• **RECORDS FOR THE EXERCISE**:

>>>>>

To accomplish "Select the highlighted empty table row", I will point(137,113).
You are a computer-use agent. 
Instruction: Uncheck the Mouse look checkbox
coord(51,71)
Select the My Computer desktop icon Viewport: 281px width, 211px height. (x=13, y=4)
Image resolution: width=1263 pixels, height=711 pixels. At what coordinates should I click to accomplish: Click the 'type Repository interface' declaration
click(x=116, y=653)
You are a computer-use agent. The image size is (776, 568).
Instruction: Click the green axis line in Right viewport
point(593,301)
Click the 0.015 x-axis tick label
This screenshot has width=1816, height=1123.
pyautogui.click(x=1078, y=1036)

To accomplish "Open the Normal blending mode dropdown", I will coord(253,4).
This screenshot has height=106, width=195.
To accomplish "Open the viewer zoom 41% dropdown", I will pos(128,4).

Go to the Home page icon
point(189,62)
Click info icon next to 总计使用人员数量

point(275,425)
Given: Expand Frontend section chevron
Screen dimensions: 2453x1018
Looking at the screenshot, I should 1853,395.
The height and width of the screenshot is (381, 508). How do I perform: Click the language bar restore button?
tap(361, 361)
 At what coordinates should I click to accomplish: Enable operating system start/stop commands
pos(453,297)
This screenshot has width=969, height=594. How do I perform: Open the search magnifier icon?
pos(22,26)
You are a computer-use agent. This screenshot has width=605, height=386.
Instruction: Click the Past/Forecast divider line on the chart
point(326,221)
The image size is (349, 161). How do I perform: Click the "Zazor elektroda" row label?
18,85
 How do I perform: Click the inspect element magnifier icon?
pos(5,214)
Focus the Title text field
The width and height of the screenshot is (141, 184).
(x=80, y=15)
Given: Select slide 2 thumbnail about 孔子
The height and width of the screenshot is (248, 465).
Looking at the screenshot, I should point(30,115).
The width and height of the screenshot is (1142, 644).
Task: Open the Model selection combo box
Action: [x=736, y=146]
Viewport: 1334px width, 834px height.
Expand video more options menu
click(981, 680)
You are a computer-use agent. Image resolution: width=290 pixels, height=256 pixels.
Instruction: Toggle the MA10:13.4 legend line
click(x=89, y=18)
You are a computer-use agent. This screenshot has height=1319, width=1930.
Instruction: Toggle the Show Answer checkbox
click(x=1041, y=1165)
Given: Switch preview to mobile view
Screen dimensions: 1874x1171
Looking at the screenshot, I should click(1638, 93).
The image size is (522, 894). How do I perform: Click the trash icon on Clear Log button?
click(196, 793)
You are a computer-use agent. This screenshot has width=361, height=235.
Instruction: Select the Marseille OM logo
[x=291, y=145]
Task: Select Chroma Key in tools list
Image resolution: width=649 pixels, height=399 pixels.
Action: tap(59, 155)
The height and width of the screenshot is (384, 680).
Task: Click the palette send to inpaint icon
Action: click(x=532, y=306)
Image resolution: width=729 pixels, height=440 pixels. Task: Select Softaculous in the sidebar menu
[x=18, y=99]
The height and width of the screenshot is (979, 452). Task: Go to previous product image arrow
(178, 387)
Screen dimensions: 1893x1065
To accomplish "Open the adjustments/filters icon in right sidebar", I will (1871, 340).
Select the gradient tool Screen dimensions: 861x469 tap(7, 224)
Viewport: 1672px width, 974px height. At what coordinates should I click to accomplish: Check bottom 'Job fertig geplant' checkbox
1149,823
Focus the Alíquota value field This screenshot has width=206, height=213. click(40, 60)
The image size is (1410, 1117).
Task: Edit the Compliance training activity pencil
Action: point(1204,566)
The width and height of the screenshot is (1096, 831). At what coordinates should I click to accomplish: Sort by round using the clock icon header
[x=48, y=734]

<<<<<

• **TASK DETAILS**: Copy out every line of the rows above word for word.

• **RESPONSE BELOW**:
To accomplish "Select the highlighted empty table row", I will point(137,113).
You are a computer-use agent. 
Instruction: Uncheck the Mouse look checkbox
coord(51,71)
Select the My Computer desktop icon Viewport: 281px width, 211px height. (x=13, y=4)
Image resolution: width=1263 pixels, height=711 pixels. At what coordinates should I click to accomplish: Click the 'type Repository interface' declaration
click(x=116, y=653)
You are a computer-use agent. The image size is (776, 568).
Instruction: Click the green axis line in Right viewport
point(593,301)
Click the 0.015 x-axis tick label
This screenshot has width=1816, height=1123.
pyautogui.click(x=1078, y=1036)

To accomplish "Open the Normal blending mode dropdown", I will coord(253,4).
This screenshot has height=106, width=195.
To accomplish "Open the viewer zoom 41% dropdown", I will pos(128,4).

Go to the Home page icon
point(189,62)
Click info icon next to 总计使用人员数量

point(275,425)
Given: Expand Frontend section chevron
Screen dimensions: 2453x1018
Looking at the screenshot, I should 1853,395.
The height and width of the screenshot is (381, 508). How do I perform: Click the language bar restore button?
tap(361, 361)
 At what coordinates should I click to accomplish: Enable operating system start/stop commands
pos(453,297)
This screenshot has width=969, height=594. How do I perform: Open the search magnifier icon?
pos(22,26)
You are a computer-use agent. This screenshot has width=605, height=386.
Instruction: Click the Past/Forecast divider line on the chart
point(326,221)
The image size is (349, 161). How do I perform: Click the "Zazor elektroda" row label?
18,85
 How do I perform: Click the inspect element magnifier icon?
pos(5,214)
Focus the Title text field
The width and height of the screenshot is (141, 184).
(x=80, y=15)
Given: Select slide 2 thumbnail about 孔子
The height and width of the screenshot is (248, 465).
Looking at the screenshot, I should point(30,115).
The width and height of the screenshot is (1142, 644).
Task: Open the Model selection combo box
Action: [x=736, y=146]
Viewport: 1334px width, 834px height.
Expand video more options menu
click(981, 680)
You are a computer-use agent. Image resolution: width=290 pixels, height=256 pixels.
Instruction: Toggle the MA10:13.4 legend line
click(x=89, y=18)
You are a computer-use agent. This screenshot has height=1319, width=1930.
Instruction: Toggle the Show Answer checkbox
click(x=1041, y=1165)
Given: Switch preview to mobile view
Screen dimensions: 1874x1171
Looking at the screenshot, I should click(1638, 93).
The image size is (522, 894). How do I perform: Click the trash icon on Clear Log button?
click(196, 793)
You are a computer-use agent. This screenshot has width=361, height=235.
Instruction: Select the Marseille OM logo
[x=291, y=145]
Task: Select Chroma Key in tools list
Image resolution: width=649 pixels, height=399 pixels.
Action: tap(59, 155)
The height and width of the screenshot is (384, 680).
Task: Click the palette send to inpaint icon
Action: click(x=532, y=306)
Image resolution: width=729 pixels, height=440 pixels. Task: Select Softaculous in the sidebar menu
[x=18, y=99]
The height and width of the screenshot is (979, 452). Task: Go to previous product image arrow
(178, 387)
Screen dimensions: 1893x1065
To accomplish "Open the adjustments/filters icon in right sidebar", I will (1871, 340).
Select the gradient tool Screen dimensions: 861x469 tap(7, 224)
Viewport: 1672px width, 974px height. At what coordinates should I click to accomplish: Check bottom 'Job fertig geplant' checkbox
1149,823
Focus the Alíquota value field This screenshot has width=206, height=213. click(40, 60)
The image size is (1410, 1117).
Task: Edit the Compliance training activity pencil
Action: point(1204,566)
The width and height of the screenshot is (1096, 831). At what coordinates should I click to accomplish: Sort by round using the clock icon header
[x=48, y=734]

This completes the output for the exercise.